과제 안내 »
"Image resolution: width=678" 문구가 들어간 줄부터 "tap(676, 584)" 문구가 들어간 줄까지 전부 수정해서 다시 쓰세요. "organic substance" 표현만 "inorganic substance" 표현으로 바꾸고 나머지는 그대로 두세요.

····················

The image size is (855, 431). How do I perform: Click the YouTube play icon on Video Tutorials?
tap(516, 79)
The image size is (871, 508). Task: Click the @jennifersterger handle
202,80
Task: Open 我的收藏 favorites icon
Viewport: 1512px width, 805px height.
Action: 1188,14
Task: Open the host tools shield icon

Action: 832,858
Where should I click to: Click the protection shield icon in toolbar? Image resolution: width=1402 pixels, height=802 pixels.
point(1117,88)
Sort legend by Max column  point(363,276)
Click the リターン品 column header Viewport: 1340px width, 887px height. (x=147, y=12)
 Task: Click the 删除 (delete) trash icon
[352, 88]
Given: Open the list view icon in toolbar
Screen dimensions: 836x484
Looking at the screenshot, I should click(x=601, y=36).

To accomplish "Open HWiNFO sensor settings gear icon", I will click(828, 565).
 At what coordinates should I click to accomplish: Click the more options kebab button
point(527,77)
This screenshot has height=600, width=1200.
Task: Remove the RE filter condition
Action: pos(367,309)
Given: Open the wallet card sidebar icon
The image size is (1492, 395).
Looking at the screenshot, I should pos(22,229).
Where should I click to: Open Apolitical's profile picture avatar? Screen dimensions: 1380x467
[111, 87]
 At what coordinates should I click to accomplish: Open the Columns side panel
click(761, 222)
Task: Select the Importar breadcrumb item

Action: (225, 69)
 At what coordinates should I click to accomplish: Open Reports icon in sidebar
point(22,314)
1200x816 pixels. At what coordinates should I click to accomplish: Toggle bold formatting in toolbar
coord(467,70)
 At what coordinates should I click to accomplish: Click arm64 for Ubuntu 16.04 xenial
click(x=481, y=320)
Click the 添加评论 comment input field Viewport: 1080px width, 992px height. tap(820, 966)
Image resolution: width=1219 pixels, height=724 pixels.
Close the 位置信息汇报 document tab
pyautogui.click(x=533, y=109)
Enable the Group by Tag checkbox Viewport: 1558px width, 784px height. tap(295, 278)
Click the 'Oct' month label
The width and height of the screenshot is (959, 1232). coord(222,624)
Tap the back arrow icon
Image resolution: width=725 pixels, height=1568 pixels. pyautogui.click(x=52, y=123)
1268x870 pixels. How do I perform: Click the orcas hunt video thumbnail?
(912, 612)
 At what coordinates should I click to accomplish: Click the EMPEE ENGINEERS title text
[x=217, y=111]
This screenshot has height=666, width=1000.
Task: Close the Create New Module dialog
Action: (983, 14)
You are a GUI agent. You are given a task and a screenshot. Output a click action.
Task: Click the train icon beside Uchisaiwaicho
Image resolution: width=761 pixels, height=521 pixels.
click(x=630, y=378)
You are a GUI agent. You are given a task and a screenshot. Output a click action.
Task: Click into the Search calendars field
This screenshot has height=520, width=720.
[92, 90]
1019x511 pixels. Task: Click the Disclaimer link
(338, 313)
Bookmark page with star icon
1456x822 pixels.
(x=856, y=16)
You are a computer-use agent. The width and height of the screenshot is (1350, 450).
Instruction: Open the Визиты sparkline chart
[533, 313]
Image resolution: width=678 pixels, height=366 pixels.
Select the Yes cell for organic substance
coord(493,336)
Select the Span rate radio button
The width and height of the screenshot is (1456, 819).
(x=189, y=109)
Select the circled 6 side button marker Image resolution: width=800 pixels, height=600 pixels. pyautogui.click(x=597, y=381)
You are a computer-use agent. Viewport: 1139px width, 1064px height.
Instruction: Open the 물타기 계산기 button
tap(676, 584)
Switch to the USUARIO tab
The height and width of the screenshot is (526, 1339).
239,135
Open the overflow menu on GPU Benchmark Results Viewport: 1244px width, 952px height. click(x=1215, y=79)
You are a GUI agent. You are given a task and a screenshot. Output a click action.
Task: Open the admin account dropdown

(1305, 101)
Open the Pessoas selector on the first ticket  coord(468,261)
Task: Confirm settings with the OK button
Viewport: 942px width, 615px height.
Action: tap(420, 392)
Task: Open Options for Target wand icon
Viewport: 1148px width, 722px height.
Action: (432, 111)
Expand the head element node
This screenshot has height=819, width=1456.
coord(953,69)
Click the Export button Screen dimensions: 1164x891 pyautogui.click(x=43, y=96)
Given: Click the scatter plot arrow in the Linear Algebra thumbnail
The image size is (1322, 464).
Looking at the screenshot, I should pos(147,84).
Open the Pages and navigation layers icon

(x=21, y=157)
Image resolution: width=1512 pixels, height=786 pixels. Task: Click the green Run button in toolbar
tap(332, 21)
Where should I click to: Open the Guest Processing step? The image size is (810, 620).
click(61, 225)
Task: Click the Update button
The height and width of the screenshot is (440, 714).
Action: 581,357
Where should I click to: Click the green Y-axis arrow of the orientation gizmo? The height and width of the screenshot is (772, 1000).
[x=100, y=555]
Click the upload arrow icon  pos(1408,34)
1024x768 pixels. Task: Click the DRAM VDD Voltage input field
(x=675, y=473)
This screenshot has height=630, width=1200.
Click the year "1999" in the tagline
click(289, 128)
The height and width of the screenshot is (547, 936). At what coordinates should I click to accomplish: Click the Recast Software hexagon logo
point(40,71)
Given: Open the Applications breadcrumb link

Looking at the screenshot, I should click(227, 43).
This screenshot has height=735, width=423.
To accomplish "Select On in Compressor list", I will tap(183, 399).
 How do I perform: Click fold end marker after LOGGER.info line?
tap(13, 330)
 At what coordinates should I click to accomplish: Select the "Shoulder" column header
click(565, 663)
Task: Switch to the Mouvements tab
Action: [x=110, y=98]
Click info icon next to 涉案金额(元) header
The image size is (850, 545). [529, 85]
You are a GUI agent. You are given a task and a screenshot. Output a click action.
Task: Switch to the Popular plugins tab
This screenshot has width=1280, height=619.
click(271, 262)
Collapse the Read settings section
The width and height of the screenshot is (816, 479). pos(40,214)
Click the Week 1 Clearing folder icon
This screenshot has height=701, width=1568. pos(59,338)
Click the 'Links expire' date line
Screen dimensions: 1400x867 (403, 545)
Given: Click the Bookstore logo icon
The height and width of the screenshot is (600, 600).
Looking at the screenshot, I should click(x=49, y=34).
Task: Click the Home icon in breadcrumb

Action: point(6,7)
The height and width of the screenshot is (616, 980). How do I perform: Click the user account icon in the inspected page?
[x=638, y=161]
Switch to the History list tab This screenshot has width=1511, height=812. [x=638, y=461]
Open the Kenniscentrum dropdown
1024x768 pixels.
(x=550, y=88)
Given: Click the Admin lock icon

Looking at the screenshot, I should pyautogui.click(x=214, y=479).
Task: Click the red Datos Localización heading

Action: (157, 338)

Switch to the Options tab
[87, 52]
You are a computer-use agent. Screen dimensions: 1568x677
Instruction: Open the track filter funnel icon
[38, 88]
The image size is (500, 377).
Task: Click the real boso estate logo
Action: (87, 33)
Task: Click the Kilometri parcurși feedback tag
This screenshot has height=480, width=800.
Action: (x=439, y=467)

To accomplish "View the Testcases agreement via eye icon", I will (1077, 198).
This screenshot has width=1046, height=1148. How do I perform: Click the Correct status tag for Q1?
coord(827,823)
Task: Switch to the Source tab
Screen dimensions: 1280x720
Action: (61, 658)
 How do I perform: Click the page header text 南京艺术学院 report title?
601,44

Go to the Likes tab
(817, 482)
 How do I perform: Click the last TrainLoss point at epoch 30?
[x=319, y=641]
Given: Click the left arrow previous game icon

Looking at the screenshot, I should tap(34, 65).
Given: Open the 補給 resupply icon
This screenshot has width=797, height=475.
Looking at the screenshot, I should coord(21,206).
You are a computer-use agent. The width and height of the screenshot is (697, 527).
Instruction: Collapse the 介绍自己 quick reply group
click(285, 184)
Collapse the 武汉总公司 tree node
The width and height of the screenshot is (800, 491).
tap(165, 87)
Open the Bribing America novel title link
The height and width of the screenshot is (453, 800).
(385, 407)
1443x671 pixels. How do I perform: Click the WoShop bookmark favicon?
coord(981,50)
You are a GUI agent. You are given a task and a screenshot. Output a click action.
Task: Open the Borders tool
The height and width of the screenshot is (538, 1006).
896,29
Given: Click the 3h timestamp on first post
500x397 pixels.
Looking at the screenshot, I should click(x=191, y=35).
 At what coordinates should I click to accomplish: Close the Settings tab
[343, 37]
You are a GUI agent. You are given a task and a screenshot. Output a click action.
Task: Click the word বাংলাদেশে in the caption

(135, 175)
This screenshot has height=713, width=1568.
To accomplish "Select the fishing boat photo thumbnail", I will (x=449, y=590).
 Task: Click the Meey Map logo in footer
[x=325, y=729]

····················

작성한 풀이 »
Image resolution: width=678 pixels, height=366 pixels.
Select the Yes cell for inorganic substance
coord(493,336)
Select the Span rate radio button
The width and height of the screenshot is (1456, 819).
(x=189, y=109)
Select the circled 6 side button marker Image resolution: width=800 pixels, height=600 pixels. pyautogui.click(x=597, y=381)
You are a computer-use agent. Viewport: 1139px width, 1064px height.
Instruction: Open the 물타기 계산기 button
tap(676, 584)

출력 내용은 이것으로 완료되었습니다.